OptiSparseMET_example_data

Format

A named list with the following components:

treatments: Character vector of test treatment IDs. Candidate lines to be allocated across environments. Does not include check treatments.
environments: Character vector of environment names. Used as the environments argument in allocate_sparse_met() and as keys in env_design_specs.
treatment_info: Data frame with columns Treatment and Family. Used as the treatment_info argument in allocate_sparse_met() when allocation_group_source = "Family".
common_treatments: Character vector of treatment IDs forced into all environments before sparse allocation. A subset of treatments.
seed_info: Data frame with columns Treatment and SeedAvailable. One row per treatment in treatments. Used as the seed_available argument in assign_replication_by_seed().
seed_required_per_plot: Data frame with columns Environment and SeedRequiredPerPlot. Per-plot seed requirement for each environment.
OptiSparseMET_GRM: Numeric matrix. Genomic relationship matrix with row and column names matching treatments. Used when allocation_group_source = "GRM", cluster_source = "GRM", or dispersion_source = "GRM".
OptiSparseMET_A: Numeric matrix. Pedigree relationship matrix with row and column names matching treatments. Used when allocation_group_source = "A", cluster_source = "A", or dispersion_source = "A".
OptiSparseMET_K: Numeric matrix. Relationship matrix for mixed-model efficiency evaluation and dispersion optimisation. Used when prediction_type %in% c("GBLUP", "PBLUP") or dispersion_source = "K".
sparse_example_args_random_balanced: Named list of arguments ready to pass to allocate_sparse_met() with allocation_method = "random_balanced".
sparse_example_args_balanced_incomplete: Named list of arguments ready to pass to allocate_sparse_met() with allocation_method = "balanced_incomplete".
env_design_specs: Named list with one element per environment. Each element is a named list specifying the local field design for that environment. The design field in each element is set to either "met_prep_famoptg" or "met_alpha_rc_stream" – the OptiSparseMET-specific versions of the within-environment constructors. These carry the met_ prefix to avoid namespace conflicts when both OptiSparseMET and OptiDesign are loaded simultaneously.

Source

Synthetically generated for package documentation and testing.

Details

All data are synthetic and generated solely for use in package examples, unit tests, and vignettes. No real breeding trial data are included. Relationship matrices (OptiSparseMET_GRM, OptiSparseMET_A, OptiSparseMET_K) are positive semi-definite by construction and have row and column names consistent with treatments, so they can be used directly without an id_map.

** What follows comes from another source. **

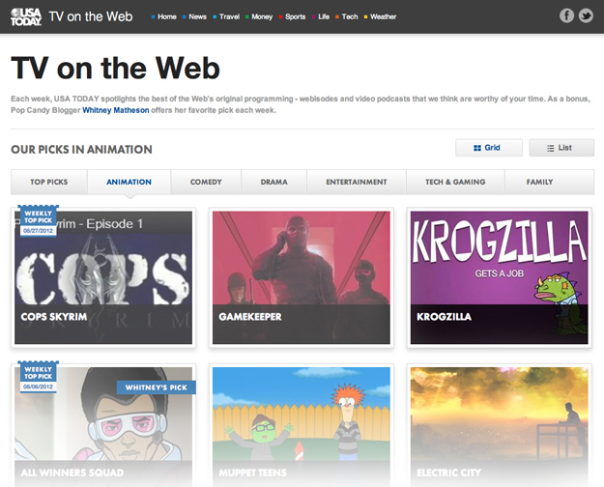Switch to List view
This screenshot has height=487, width=604.
[x=561, y=148]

The seed_info and seed_required_per_plot components are calibrated so that a range of replication outcomes (fully replicated, partially replicated, and excluded treatments) arise naturally when passed to assign_replication_by_seed(), making the data useful for demonstrating all three replication modes.

The env_design_specs component is ready to pass directly to plan_sparse_met_design() via the env_design_specs argument. Each specification uses design = "met_prep_famoptg" or design = "met_alpha_rc_stream" to select the local design engine.

Illustrative workflow

data("OptiSparseMET_example_data", package = "OptiSparseMET")
x <- OptiSparseMET_example_data

# Step 0: check feasibility
suggest_safe_k(x$treatments, x$environments, buffer = 3)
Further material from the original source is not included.